The rumors surrounding teams interested in Matt Garza have been around for a long time. Every year teams have inquired on his availability so it’s no surprise he’s once again the target of trade speculation. Ken Rosenthal reported yesterday that teams were also interested in Sean Marshall. The Cubs are set to undergo a rebuilding project that will likely take a few years at the very least. As a result, every player on the roster is available for the right price.

Garza has two years left while Marshall has only one year remaining. We’ve talked about Garza’s trade value before, but haven’t looked at Marshall’s. He’s set to earn $3.1 million in the final year of the 2-year contract he signed last offseason. He’ll be a free agent at season’s end so his value is limited. Marshall ranked 5th in fWAR among relievers in 2010 and 3rd in 2011. He’s combined for 5 fWAR the last two years and has established himself as the best reliever on the Cubs. He’s one of the better relievers in baseball.

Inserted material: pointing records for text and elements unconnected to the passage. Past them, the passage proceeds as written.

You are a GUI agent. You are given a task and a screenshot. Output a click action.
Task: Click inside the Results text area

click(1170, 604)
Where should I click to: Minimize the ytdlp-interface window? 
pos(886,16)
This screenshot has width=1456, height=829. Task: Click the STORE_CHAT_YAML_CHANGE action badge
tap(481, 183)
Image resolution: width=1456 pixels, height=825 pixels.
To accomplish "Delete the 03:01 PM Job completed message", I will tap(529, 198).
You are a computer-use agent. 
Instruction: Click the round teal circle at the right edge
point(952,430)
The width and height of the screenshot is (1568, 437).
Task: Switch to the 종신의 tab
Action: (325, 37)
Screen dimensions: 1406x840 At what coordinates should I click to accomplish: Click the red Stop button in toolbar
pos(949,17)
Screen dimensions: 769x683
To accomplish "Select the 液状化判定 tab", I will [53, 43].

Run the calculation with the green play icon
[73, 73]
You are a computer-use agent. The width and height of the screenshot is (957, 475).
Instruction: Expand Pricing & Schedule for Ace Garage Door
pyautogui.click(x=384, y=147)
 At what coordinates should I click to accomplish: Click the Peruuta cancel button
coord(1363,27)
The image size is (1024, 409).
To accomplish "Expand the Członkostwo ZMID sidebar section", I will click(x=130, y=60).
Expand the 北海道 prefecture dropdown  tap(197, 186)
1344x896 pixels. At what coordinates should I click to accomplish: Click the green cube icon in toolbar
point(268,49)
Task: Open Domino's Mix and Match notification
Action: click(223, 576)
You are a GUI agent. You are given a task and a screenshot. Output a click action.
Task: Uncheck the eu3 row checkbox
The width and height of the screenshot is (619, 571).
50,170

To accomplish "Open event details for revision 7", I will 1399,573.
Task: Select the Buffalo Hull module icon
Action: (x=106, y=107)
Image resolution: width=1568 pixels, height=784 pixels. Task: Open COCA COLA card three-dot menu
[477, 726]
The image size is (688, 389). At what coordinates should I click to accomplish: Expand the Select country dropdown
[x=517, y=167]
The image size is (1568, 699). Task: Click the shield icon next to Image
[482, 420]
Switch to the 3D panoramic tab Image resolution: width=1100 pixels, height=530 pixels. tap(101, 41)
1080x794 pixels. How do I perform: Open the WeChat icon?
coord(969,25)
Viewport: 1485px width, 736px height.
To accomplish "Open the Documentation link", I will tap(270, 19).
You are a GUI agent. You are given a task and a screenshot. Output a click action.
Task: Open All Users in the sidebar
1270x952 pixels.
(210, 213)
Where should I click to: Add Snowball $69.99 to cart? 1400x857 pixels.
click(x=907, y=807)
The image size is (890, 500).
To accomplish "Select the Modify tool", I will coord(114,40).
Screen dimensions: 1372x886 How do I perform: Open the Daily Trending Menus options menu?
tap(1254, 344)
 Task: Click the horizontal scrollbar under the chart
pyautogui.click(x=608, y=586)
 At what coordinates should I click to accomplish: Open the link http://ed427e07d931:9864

Oliver projects 2 WAR from him in 2012. That makes him worth $10 million and gives the Cubs a surplus trade value of $6.5 million. The compensation system changes dramatically next year under the new CBA. In order to qualify for draft pick compensation a team will have to offer their free agenta  qualifying offer for more than $12 million. There is no chance that the Cubs or any other team would offer Sean Marshall that kind of money. Marshall would have been a type A under the previous CBA and would have been worth an additional $5 million. That’s not so anymore. His total surplus trade value is the $6.5 million mentioned before.

A Grade B pitcher is valued at $7.3 million while a grade B hitter is worth about $5.5 million. Using last year’s Cubs top prospects by John Sickels we see that Chris Carpenter and Jay Jackson were grade B pitchers. Josh Vitters was a B-. That gives you an idea of the caliber of player the Cubs could expect in return. It’s difficult to say whether he’d be worth more or less. Teams tend to overpay for relievers, but realistically speaking you’re probably better off expecting a somewhat marginal return. Marshall is good, but he’s a reliever. He’s going to pitch 70 innings per season for a team that will pitch about 1450 innings. He’s a very small piece to the puzzle, but he is good enough that he’s going to provide significant value.